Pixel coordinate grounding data
Start of Block
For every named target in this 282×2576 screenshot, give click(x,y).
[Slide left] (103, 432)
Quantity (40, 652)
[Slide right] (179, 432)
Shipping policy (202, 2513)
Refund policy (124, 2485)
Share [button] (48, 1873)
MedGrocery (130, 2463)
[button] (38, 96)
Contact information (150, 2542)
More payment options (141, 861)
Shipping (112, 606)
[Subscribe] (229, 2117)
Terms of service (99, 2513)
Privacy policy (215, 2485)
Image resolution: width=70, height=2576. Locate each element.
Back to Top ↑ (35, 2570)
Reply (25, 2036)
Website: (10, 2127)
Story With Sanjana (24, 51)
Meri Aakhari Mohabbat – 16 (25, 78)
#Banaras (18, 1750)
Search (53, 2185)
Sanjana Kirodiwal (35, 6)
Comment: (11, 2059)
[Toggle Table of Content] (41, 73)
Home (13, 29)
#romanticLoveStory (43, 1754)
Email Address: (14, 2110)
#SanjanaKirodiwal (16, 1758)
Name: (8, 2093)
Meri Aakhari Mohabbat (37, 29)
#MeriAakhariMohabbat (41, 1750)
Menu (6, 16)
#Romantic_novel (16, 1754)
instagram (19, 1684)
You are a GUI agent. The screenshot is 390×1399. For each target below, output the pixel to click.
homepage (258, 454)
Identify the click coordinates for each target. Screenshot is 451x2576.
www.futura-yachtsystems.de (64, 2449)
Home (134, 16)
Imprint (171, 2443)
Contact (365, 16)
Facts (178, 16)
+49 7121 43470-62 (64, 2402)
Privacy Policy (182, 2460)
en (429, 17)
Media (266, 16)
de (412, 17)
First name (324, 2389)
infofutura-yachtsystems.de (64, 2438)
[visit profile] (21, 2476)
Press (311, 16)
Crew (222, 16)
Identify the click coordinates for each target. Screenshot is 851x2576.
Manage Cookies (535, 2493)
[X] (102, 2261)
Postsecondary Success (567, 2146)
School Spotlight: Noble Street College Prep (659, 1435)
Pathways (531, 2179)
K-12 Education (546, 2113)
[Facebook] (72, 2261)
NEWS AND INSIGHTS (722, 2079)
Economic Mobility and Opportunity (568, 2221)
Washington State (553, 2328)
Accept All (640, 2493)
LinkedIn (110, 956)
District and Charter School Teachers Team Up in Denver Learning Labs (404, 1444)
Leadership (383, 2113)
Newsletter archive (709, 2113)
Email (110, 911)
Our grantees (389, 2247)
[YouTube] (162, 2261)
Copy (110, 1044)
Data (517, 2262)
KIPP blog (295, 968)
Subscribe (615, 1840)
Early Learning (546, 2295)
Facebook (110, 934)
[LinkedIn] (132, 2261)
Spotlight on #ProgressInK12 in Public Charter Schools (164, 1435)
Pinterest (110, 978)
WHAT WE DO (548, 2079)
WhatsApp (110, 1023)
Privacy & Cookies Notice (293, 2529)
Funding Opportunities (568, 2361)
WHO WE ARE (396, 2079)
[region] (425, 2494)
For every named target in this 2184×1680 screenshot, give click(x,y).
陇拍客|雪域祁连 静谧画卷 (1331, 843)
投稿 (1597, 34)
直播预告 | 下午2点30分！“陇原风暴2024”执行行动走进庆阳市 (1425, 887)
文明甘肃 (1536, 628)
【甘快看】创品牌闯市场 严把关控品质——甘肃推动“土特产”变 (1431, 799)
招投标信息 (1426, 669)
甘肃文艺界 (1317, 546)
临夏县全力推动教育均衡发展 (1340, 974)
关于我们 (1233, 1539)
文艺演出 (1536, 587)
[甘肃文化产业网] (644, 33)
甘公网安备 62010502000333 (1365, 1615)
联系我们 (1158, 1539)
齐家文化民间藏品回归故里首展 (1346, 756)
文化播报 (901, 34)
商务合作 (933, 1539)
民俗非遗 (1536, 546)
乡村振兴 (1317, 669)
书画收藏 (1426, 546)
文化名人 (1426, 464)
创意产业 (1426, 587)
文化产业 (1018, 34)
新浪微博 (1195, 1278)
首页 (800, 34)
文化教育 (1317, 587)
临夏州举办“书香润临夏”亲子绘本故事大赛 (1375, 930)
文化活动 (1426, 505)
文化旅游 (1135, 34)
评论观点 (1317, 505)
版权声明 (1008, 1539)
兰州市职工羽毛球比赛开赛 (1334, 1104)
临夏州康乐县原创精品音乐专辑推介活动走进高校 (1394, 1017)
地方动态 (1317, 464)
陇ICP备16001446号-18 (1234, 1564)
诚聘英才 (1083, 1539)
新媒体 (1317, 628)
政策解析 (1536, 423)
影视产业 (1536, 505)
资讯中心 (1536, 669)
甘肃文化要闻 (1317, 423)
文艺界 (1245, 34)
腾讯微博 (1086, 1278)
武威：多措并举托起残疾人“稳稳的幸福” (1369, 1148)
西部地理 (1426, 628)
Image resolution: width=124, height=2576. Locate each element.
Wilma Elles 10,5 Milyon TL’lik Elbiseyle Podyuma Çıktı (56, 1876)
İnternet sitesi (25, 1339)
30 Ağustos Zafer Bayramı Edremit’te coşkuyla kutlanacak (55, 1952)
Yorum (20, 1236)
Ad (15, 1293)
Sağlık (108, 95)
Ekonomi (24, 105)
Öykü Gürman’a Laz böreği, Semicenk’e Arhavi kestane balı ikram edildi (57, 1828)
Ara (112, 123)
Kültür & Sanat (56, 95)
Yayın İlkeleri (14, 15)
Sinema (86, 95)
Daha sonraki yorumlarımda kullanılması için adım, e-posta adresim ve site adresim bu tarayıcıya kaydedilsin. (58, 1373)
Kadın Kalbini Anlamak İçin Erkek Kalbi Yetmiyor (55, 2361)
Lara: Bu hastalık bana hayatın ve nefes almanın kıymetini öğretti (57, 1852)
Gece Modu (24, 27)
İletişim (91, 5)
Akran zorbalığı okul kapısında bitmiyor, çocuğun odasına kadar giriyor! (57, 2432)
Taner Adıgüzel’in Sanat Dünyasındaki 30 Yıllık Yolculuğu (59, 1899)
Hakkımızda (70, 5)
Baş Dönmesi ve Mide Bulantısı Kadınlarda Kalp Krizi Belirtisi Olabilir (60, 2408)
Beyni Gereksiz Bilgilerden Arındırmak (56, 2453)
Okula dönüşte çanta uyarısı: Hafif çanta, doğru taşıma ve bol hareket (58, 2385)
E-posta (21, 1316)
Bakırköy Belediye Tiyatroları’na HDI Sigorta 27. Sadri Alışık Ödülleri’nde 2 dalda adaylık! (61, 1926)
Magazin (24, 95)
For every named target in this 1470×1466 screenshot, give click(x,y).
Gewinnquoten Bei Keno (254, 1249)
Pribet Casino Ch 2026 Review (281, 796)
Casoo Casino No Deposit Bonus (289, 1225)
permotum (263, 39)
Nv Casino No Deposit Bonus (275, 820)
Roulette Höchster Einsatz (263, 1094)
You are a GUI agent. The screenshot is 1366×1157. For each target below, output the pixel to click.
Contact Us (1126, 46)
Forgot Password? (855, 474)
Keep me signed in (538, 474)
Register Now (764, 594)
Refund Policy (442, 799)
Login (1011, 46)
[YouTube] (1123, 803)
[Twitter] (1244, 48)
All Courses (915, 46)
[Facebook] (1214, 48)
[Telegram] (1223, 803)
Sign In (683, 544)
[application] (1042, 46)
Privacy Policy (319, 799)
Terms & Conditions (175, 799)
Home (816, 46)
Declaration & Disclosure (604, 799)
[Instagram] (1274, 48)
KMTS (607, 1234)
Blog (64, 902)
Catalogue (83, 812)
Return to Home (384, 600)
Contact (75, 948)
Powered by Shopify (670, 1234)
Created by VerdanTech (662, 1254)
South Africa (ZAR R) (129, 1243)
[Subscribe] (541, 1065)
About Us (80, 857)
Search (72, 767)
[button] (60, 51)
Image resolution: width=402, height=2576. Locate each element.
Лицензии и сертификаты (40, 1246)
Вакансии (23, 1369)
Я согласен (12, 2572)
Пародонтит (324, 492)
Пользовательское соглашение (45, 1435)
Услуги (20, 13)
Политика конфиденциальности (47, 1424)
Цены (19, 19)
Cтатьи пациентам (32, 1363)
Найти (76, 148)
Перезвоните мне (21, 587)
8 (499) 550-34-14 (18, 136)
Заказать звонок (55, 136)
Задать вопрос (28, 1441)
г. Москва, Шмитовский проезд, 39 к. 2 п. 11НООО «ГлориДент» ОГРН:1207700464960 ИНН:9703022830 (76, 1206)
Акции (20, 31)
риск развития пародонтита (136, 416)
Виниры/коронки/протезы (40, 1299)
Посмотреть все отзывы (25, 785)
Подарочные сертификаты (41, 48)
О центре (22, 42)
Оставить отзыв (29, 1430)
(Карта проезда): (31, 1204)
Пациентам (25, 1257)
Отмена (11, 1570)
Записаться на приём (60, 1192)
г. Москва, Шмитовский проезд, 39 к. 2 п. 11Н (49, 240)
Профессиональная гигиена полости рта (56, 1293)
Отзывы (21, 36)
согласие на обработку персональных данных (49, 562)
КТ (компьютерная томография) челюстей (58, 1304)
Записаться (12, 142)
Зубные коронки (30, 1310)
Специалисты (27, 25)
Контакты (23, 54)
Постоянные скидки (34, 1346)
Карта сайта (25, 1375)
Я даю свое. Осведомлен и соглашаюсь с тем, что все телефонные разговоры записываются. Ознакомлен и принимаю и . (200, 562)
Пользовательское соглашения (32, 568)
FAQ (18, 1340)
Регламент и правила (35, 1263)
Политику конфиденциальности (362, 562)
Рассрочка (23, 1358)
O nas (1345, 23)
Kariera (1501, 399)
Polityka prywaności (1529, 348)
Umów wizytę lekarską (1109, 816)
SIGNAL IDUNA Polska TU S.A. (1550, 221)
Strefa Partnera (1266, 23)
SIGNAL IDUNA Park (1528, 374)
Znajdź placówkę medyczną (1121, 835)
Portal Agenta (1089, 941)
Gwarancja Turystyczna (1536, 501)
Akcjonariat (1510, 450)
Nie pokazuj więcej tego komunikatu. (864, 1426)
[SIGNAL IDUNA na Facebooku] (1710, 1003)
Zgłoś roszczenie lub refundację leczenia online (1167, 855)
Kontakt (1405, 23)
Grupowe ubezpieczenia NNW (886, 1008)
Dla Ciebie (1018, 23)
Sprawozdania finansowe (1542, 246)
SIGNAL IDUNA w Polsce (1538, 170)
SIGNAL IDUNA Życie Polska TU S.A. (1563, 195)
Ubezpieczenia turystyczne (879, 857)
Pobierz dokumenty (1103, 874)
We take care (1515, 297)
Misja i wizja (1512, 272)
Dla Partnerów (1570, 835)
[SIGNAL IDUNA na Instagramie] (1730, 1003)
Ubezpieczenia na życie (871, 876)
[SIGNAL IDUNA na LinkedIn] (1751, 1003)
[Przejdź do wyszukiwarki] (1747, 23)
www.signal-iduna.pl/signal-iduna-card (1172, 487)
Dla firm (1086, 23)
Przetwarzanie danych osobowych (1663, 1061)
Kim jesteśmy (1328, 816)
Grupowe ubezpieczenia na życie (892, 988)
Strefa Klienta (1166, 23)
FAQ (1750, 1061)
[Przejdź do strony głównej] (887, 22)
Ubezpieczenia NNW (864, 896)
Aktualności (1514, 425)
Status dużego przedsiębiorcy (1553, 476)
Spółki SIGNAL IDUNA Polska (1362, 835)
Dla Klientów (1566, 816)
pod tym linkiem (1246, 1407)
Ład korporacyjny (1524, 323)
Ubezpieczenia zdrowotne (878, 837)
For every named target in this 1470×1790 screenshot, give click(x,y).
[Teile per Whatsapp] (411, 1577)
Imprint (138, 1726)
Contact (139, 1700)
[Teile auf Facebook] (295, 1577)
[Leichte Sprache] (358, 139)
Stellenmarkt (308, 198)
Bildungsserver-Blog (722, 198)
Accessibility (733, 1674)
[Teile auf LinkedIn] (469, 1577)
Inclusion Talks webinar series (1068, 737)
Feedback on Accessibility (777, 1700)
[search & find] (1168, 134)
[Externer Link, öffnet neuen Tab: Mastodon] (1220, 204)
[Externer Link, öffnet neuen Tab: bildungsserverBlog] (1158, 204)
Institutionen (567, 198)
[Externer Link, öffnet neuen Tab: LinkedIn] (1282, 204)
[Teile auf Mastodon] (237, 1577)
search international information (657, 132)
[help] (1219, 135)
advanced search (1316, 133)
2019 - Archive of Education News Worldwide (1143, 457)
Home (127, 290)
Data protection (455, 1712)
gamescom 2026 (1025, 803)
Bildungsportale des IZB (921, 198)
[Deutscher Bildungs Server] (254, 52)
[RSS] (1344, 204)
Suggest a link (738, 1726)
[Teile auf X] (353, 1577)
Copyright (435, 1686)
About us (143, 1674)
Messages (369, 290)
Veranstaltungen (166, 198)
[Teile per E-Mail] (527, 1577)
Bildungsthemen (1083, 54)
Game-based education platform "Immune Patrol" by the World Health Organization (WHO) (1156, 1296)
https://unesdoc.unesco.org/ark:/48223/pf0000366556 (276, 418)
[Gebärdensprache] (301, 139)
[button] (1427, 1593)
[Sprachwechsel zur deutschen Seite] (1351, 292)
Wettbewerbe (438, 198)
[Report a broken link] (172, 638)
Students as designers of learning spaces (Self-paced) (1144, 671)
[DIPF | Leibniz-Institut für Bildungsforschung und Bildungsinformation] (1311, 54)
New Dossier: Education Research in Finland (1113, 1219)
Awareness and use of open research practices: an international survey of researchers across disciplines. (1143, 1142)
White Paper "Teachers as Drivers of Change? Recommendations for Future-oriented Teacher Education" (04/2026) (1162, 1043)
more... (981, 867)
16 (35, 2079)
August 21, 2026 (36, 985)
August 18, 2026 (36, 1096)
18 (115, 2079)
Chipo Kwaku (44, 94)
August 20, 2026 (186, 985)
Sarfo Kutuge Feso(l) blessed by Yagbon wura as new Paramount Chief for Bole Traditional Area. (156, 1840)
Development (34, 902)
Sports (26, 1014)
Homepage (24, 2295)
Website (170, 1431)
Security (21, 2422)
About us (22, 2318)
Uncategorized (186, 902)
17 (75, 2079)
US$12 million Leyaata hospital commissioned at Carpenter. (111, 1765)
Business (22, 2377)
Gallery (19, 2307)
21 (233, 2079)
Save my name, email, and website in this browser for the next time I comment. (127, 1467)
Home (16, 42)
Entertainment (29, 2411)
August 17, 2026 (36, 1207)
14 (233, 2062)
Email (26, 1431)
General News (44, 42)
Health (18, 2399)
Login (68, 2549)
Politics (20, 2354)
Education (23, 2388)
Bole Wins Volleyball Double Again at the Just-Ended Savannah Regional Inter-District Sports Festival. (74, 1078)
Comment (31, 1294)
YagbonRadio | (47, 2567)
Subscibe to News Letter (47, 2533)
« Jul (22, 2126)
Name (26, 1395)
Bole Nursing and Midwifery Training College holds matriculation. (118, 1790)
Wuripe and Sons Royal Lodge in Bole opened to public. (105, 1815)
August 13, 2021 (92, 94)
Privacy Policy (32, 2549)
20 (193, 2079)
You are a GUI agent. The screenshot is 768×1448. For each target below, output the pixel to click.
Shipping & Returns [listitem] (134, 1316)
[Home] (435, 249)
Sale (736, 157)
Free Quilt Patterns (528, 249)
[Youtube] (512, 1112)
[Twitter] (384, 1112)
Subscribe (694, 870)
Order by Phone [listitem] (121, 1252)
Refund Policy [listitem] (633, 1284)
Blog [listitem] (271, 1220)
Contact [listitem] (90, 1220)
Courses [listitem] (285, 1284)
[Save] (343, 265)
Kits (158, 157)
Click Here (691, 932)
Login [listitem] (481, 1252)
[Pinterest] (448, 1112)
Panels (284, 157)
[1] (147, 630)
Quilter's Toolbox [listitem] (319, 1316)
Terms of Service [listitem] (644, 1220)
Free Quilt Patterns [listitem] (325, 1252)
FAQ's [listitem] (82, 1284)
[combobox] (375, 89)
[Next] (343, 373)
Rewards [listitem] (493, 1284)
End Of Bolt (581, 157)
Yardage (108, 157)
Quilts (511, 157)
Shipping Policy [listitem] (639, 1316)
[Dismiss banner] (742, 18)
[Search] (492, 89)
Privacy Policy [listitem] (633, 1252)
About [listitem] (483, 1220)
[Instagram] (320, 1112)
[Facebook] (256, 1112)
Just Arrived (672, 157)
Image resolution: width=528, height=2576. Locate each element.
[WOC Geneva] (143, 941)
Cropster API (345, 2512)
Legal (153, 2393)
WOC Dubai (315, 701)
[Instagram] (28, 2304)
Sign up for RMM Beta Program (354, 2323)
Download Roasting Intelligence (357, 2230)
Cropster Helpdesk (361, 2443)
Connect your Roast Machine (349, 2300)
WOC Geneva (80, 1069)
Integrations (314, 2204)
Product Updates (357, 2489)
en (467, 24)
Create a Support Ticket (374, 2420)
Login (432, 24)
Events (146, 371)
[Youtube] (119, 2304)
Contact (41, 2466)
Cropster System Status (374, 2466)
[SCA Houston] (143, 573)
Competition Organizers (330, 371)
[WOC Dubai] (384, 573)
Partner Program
End of Block
Nothing but the lines from the one that contains "[SCA Houston] (143, 573)" through the last line of the entries should appear in your reply, each repeated exactly.

[SCA Houston] (143, 573)
Competition Organizers (330, 371)
[WOC Dubai] (384, 573)
Partner Program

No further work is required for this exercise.